I went to my first AA meeting that night. I heard others talk about having lost jobs, children, family members, relationships and homes because they had prioritized alcohol. Though I knew at this point I had a drinking problem, I couldn’t relate to that level of loss. Growing up, the only thing I’d ever associated with alcoholism was homelessness and poor choices. Did I really fit in with these folks? Did alcoholism mean all or nothing? Was there such a thing as a “nice Jewish alcoholic,” and, if so, was I one?

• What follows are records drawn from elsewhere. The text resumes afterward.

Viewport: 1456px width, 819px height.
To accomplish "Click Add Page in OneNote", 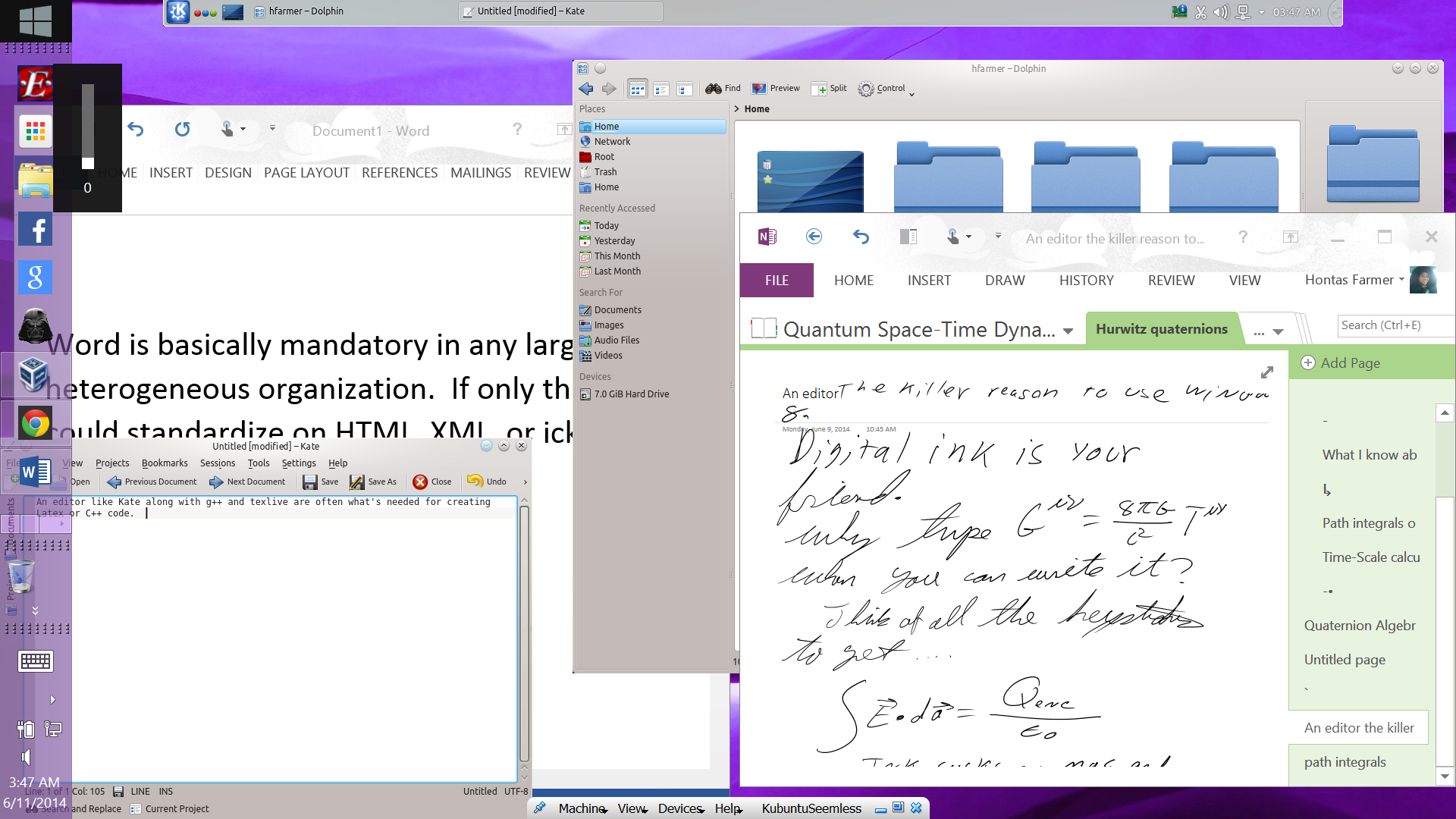I will [1341, 363].
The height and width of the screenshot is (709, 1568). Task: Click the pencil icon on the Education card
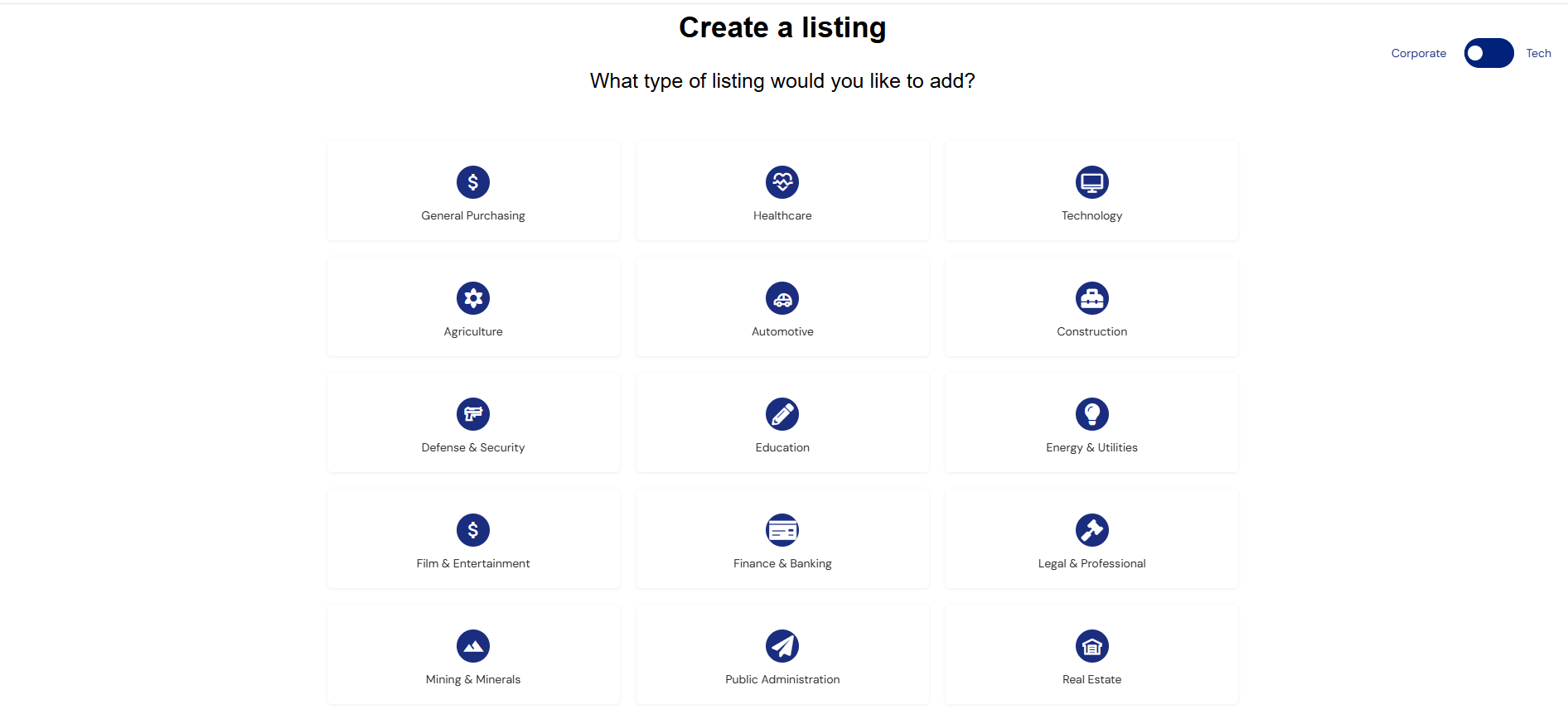[x=782, y=413]
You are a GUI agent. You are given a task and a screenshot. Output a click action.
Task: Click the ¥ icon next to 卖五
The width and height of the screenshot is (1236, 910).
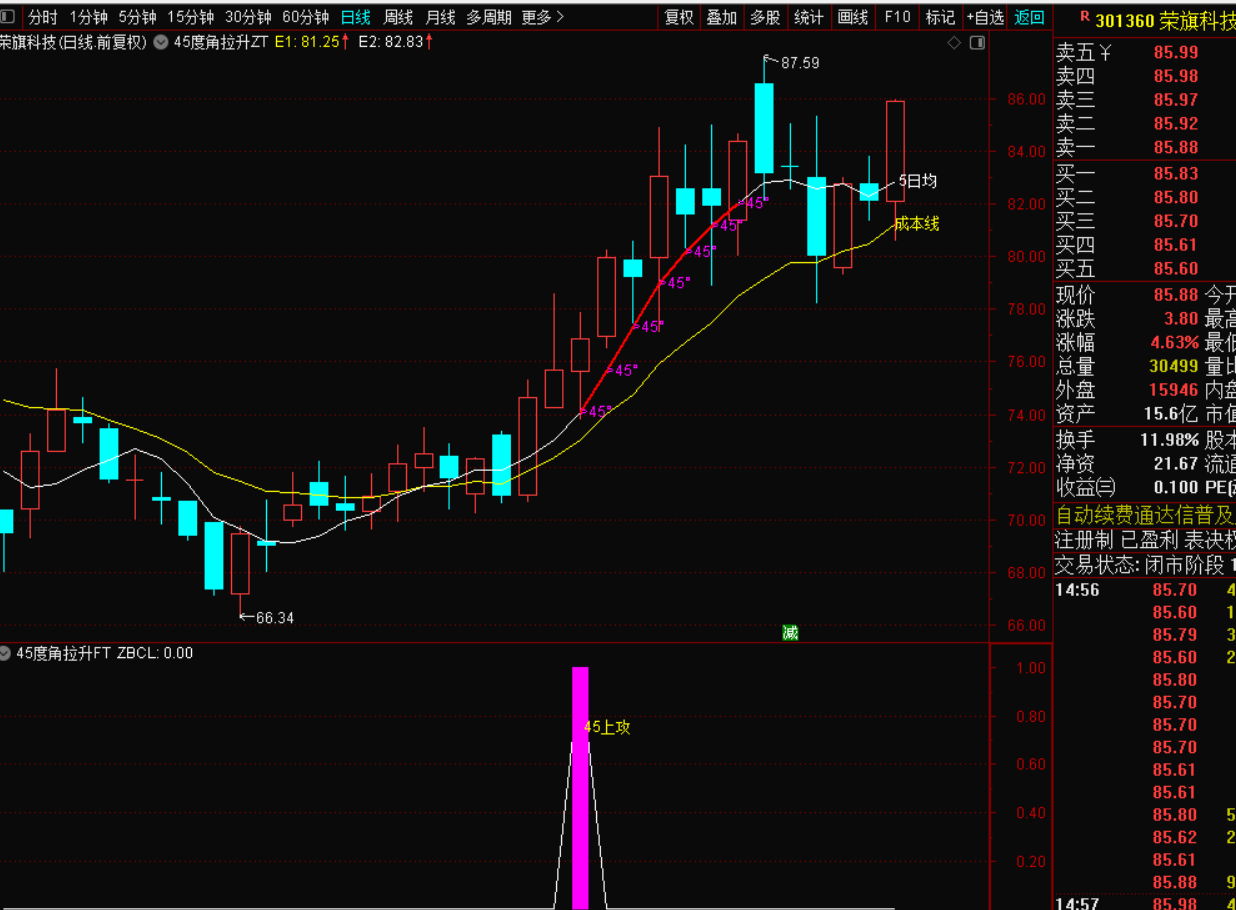[1106, 53]
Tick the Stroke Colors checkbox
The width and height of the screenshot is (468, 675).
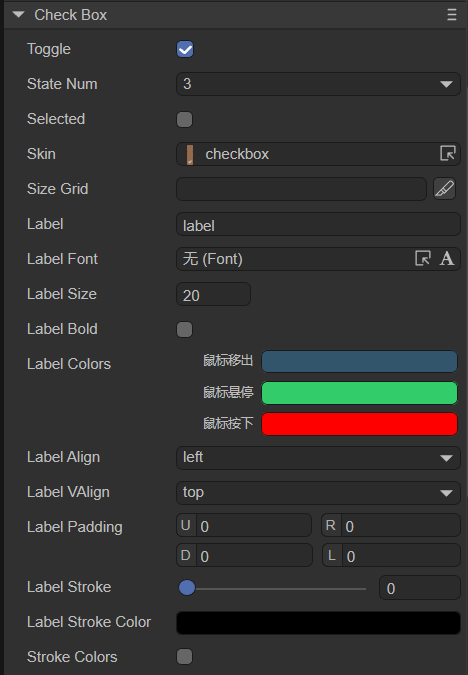pyautogui.click(x=185, y=656)
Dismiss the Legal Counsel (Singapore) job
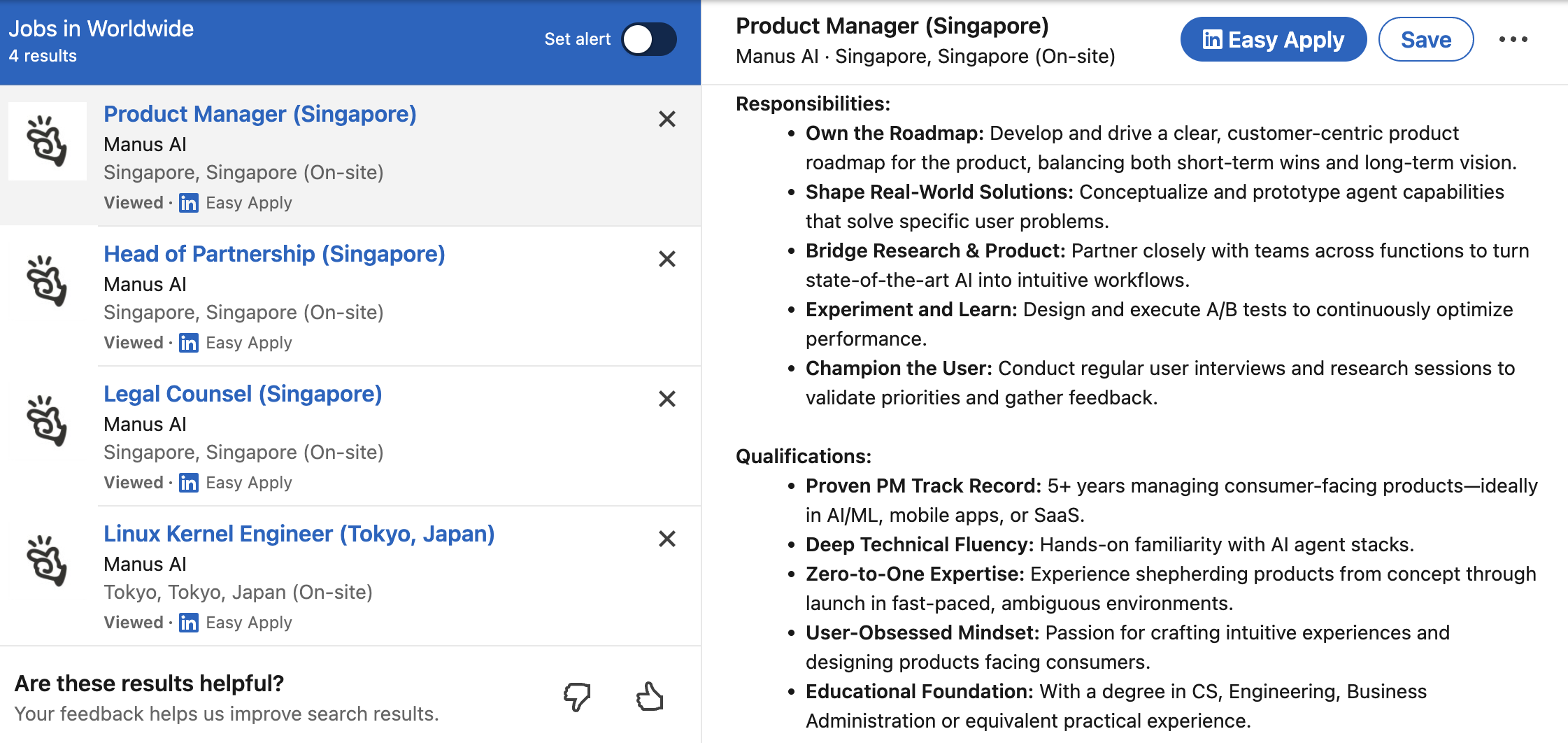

It took me a few weeks of meetings to accept and admit that I am an alcoholic, and here’s why: Alcoholism is a disease that’s often believed to be a result of behavior alone. The widespread belief is that alcoholic equals bad person who brought this upon herself. Society places blame upon alcoholics for having acquired the disease, as if it were something we’ve chosen to become. I’d been “the good kid” all my life, so it took me awhile to understand that alcoholism doesn’t discriminate. It affects all types of people, no matter what choices they’d made.
Society most often defines alcoholism by its symptoms, i.e., alcoholic behavior. Let’s be clear: Alcoholism is a medical disease that’s treatable but currently incurable. Let me reiterate this because it is a common misconception: Alcoholism is not a behavior — it is a progressive disease, with both mental and physical components that often manifest behaviorally. The behavior is a symptom of the disease. When someone is, indeed, an alcoholic, she can no more stop being an alcoholic than she could stop being a diabetic.
So I got sober, which was a choice. Often it’s called a “bottom,” loosely defined as the level of deprecation you’re at when you finally decide that you’re willing to do whatever it takes to stop drinking. It wasn’t easy to get sober, but I’ve found it does get easier. I’m 12 years sober now, and though I cannot predict what might happen tomorrow, I do plan to stay sober through it.
In recent years, it’s become popular to joke about parents indulging in alcohol. We tease that our kids “drive us to drink,” and for some people that’s all it is, a joke. For others, however, they may find themselves questioning their drinking habits. They may dismiss the idea that they’re alcoholic or, alternately, be terrified that that’s exactly what they’ve become.
If you find yourself worried that alcoholism may apply to you, there’s nothing to be ashamed of. I’m here to tell you that the bottom isn’t a place to be feared — it’s simply the place where you decide to stop digging.
(Jeanne Epstein has been a freelance writer for the past decade. She lives in North Carolina with her husband and daughter.)